Sandiaga: Perjanjian Politik Prabowo dan Anies Masih Berlaku
Sandiaga ungkap perjanjian politik itu memiliki legalitas. Ditandatangani bertiga antara Prabowo, Sandiaga dan Anies serta bermaterai.
Wakil Ketua Dewan Pembina Gerindra Sandiaga Uno mengungkap perjanjian politik Ketua Umum Gerindra Prabowo Subianto dan Anies Baswedan yang dibuat jelang Pilgub DKI Jakarta masih berlaku sampai saat ini. Perjanjian politik itu disebut berisi kesepakatan terkait pencapresan Prabowo dan Anies.
"Kalau perjanjian itu kan pasti berlaku dan jika tidak diakhiri," ujar Sandiaga di Istana Merdeka, Jakarta, Senin (30/1).
Sandiaga enggan mengungkap isi perjanjian tersebut agar tidak menjadi bias.
Ditanya apakah isi perjanjian yang dibuat tulis tangan Fadli Zon itu berisi agar Anies tidak nyapres bila Prabowo nyapres, Sandiaga hanya bilang isinya demi kepentingan bersama.

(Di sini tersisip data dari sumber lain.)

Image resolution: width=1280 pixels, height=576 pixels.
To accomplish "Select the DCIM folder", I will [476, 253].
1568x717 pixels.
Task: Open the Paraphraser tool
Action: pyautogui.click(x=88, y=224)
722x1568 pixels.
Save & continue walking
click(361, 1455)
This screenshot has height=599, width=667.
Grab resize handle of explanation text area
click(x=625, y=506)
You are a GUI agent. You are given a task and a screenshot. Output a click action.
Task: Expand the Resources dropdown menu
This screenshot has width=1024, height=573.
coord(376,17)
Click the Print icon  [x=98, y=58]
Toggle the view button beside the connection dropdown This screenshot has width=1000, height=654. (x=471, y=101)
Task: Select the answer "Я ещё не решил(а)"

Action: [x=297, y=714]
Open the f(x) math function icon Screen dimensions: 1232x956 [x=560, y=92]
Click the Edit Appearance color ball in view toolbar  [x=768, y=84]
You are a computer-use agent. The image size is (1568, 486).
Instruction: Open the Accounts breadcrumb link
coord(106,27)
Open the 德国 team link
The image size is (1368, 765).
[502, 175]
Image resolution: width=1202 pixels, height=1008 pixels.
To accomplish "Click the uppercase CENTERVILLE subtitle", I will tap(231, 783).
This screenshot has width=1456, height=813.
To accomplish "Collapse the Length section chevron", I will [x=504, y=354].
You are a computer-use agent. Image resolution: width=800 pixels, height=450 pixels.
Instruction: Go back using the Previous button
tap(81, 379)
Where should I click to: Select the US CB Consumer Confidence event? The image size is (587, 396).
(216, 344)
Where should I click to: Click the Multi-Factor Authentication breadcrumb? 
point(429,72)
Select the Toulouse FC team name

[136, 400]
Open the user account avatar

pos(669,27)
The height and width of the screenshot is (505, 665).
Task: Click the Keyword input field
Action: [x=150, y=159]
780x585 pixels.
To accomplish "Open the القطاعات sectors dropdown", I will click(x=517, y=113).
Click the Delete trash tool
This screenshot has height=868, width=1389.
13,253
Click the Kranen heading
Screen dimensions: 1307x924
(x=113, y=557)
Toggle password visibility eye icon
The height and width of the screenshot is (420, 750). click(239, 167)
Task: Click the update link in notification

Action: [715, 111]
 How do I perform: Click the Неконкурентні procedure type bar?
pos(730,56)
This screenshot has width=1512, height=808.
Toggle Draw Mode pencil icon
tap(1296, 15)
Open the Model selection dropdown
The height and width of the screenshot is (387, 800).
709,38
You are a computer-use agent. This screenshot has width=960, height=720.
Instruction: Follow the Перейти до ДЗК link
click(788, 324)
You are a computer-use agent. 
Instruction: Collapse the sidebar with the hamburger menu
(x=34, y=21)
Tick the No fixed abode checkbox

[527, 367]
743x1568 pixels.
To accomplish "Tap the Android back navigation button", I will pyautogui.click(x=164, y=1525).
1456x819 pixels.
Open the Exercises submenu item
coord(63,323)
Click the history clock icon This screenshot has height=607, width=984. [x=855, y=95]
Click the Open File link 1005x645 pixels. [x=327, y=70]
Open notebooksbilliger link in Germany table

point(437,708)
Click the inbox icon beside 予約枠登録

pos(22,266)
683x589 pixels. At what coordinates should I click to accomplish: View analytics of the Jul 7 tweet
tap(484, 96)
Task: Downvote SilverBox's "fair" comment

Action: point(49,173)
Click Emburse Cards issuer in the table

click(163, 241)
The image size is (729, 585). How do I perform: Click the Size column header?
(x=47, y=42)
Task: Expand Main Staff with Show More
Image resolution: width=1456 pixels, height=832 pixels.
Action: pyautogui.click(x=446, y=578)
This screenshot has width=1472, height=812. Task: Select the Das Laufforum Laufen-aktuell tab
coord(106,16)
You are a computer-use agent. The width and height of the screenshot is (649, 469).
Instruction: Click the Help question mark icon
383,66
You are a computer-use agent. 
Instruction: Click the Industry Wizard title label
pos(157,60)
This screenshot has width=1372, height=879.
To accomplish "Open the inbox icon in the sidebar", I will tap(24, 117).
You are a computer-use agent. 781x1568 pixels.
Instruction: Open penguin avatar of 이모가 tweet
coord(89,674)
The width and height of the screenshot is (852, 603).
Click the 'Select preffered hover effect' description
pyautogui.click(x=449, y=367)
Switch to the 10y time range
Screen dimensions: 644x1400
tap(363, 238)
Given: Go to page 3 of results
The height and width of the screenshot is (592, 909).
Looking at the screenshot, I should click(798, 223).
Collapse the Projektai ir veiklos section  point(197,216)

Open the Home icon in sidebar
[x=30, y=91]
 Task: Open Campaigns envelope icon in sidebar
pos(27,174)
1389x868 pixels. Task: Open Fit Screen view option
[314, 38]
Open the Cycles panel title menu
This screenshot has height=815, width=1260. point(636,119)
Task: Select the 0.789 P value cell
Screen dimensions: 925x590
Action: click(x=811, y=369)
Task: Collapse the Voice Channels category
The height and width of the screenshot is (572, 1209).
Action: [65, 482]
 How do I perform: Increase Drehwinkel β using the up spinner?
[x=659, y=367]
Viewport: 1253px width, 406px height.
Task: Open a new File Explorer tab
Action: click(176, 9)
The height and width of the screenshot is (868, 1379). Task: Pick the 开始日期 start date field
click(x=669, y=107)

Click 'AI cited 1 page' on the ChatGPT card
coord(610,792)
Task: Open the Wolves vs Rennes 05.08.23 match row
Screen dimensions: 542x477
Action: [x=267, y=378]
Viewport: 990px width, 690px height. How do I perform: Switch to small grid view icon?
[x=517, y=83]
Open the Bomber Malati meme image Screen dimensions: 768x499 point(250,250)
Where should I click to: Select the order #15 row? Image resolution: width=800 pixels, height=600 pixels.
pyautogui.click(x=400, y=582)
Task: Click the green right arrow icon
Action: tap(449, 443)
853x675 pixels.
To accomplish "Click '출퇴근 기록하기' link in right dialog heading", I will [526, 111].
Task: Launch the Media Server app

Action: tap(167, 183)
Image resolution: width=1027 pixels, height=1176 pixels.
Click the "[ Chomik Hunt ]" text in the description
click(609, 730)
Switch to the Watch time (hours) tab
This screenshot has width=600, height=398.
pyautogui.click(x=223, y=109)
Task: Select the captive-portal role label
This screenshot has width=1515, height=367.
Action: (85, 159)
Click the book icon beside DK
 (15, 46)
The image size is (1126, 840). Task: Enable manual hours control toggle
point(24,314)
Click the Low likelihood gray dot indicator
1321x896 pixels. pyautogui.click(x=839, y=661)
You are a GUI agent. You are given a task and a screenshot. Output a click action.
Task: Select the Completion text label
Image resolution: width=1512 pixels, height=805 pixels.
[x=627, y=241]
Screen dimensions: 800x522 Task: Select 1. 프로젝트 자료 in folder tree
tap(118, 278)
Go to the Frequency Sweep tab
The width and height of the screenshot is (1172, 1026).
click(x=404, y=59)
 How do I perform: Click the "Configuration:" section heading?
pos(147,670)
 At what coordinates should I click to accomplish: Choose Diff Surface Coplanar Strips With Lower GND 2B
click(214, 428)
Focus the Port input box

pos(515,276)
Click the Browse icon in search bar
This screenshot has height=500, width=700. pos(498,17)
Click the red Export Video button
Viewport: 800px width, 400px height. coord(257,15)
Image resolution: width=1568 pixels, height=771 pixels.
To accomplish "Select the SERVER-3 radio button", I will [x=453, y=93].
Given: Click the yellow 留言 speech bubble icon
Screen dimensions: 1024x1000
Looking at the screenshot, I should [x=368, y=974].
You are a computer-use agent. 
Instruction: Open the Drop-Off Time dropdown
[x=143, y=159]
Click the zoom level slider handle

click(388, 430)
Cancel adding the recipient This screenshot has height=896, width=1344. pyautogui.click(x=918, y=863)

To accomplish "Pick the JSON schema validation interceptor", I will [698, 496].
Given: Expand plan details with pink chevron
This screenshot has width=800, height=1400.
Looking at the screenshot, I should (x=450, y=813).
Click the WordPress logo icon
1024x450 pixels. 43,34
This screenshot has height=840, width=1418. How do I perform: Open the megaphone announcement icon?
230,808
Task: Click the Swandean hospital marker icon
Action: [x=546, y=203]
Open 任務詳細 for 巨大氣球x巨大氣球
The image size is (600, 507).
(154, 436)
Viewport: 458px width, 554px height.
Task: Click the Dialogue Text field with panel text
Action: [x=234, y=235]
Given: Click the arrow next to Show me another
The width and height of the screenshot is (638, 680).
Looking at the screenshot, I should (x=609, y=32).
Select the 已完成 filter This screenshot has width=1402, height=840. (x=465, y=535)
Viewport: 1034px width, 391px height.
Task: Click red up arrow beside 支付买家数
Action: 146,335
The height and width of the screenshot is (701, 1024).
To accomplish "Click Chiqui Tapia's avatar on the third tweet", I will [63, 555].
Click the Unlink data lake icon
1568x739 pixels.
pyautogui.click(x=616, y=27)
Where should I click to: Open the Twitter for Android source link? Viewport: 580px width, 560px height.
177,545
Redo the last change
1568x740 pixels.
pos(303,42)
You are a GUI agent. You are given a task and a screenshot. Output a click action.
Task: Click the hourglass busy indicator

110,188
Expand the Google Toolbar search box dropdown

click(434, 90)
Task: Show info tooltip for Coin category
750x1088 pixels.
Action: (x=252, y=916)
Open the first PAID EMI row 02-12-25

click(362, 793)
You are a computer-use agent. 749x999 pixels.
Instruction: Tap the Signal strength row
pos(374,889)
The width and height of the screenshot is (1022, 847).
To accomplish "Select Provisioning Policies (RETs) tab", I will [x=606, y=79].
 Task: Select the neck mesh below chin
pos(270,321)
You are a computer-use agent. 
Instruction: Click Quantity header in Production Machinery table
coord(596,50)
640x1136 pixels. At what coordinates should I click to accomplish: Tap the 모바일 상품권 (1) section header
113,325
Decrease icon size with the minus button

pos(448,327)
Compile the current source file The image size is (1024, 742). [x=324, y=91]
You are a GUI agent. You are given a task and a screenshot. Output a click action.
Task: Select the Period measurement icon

"Itu nanti bisa dicek. Mestinya sih bisa dicek di dalam itu. Ditulis tangan sih itu. Jadi perjanjian itu perjanjian yang menurut saya memikirkan kepentingan bangsa dan negara, kepentingan saat itu kita mencalonkan, kepentingan apa yang pak Prabowo harapkan kepada kita berdua dan poinnya," ujar Sandiaga.
Menparekraf ini bilang, perjanjian politik itu memiliki legalitas. Ditandatangani bertiga antara Prabowo, Sandiaga dan Anies serta bermaterai.
"Perjanjian itu sih legal, ditandatangani bertiga dan seingat saya ada materainya," jelas Sandiaga.
Ia tidak bisa mewakil Prabowo untuk menanggapi apakah masih komit terhadap perjanjian tersebut. Sandiaga mengaku saat ini tetap komit mematuhi perjanjian tersebut.
"Saya sih komit. Saya sampai saat ini karena saya tanda tangan komit dan mungkin yang lain bisa ditanyakan," ujar Sandiaga.